We find the “guided failure” mode very useful and use it for all our deploys. Unfortunately the “failure guidance” dialogs currently don’t provide any information about what went wrong. We can click through to see the details in the log, but if you have a number of failure guidance dialogs from different steps on different machines at the same it can be very confusing… especially if more are popping up while you are trying to investigate! It would be great if the dialogues contained some basic information like the machine and the action that failed without needing to look at the log.
Thanks for getting in touch!
Deployments failing on some of the targets
Unfortunately there is nothing in Octopus that would let you continue in case of a failure. The only workaround I can think of is to split your environment into two, one for active targets and one for redundant targets, and then deploy to them separately. This is similar to how you would implment Blue Green deployments (http://docs.octopusdeploy.com/display/OD/Blue-green+deployments). You could also have a look at Rolling deployments and see whether that would provide you with a better solution (http://docs.octopusdeploy.com/display/OD/Rolling+deployments).
Slow parallel deployments
What you could do here is to convert all your install and uninstall steps into child steps (http://docs.octopusdeploy.com/display/OD/Rolling+deployments#Rollingdeployments-Childsteps) of a single top level step. In this way all child steps will be executed sequentialy on a given target but the top level step will sill be executed in parallel on all targets.

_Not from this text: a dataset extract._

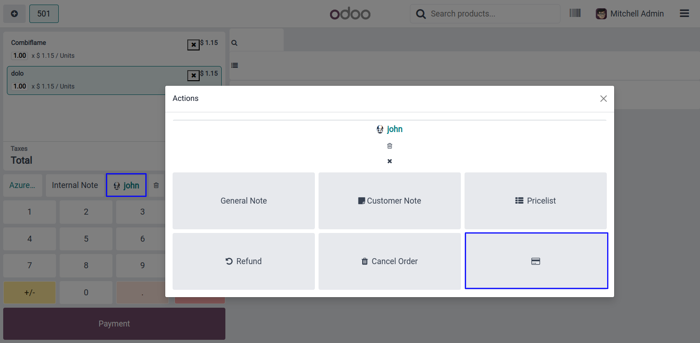Close the Actions dialog
Screen dimensions: 700x343
[603, 99]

Thank you for your suggestions. I will pass them to the team.
Please let me know if this doesn’t solve your problem.
Thank you for the suggestions! We’re always on the lookout for ways to better leverage the features of Octopus
We have considered the option of converting everything into child actions, however that would prevent us from parallelising tasks within the “install” and “uninstall” phases that we actually want to run in parallel (e.g. uninstalling different applications).

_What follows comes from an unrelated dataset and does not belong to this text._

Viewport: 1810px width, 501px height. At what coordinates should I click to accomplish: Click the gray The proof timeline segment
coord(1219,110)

What we really need is the ability to use rolling deployments at the project level rather than the step level. E.g. If we had 4 servers and a window size of 2, we’d like Octopus to run through all of the steps in the project on those first 2 servers (let’s call them Group A), then move onto the other 2 (Group B) once Group A is complete. Alternatively, if we had the same parallelism controls on actions that we have on steps (“wait for the previous step” / “run in parallel with the previous step”) then we could convert everything into child actions as you’ve suggested.

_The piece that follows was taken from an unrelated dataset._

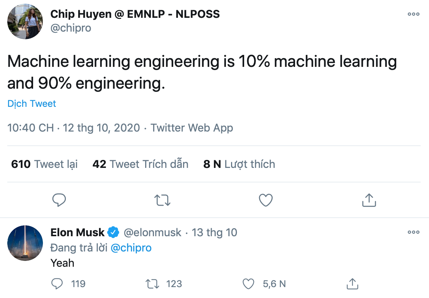Open Chip Huyen's profile picture
This screenshot has width=429, height=298.
click(x=25, y=21)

The best option that we’ve come up with so far is to fire off two deployments to the same environment, one with only the Group A targets selected and the other with the Group B targets selected. Octopus will queue up the second deployment and so it won’t start until all of our Group A servers are back online. It’s similar to the Blue/Green deployment configuration but doesn’t require us to duplicate the environment (and scope all of the variables twice!) and also takes care of waiting for the first group to finish before starting the second group.
It still feels like a bit of a hack though
Thanks for your reply. Unfortunately Octopus doesn’t support this sceanrio at the moment. Would you mind describing your ideal solution on UserVoice ( https://octopusdeploy.uservoice.com)?